**Short exercise**. Rewrite the lines below from the one containing "The width and" through the end of the records, inclusive, changing "address bar" to "URL bar" and leaving everything else the same.

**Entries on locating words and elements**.
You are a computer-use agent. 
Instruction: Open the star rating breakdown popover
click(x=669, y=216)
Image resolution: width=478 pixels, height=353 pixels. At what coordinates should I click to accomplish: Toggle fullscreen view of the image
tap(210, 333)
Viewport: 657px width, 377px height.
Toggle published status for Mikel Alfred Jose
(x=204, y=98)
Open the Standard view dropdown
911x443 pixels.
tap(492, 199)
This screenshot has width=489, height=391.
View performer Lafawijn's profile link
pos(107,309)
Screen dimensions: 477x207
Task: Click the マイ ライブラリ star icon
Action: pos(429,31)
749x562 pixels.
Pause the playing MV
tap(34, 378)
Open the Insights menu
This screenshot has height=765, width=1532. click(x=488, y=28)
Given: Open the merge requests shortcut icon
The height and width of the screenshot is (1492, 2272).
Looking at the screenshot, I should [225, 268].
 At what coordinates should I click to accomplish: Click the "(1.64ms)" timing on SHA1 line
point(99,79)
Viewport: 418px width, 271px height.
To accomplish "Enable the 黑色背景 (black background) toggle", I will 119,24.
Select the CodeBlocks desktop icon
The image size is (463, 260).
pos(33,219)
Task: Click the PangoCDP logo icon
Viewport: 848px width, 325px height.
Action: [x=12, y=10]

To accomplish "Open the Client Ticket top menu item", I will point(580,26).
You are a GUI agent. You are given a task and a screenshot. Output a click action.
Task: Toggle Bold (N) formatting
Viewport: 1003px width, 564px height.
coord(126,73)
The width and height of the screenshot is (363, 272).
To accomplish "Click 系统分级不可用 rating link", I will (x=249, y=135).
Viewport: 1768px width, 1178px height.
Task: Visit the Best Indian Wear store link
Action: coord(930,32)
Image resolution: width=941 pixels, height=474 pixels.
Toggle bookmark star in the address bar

**Response to this task**.
The width and height of the screenshot is (363, 272).
To accomplish "Click 系统分级不可用 rating link", I will (x=249, y=135).
Viewport: 1768px width, 1178px height.
Task: Visit the Best Indian Wear store link
Action: coord(930,32)
Image resolution: width=941 pixels, height=474 pixels.
Toggle bookmark star in the URL bar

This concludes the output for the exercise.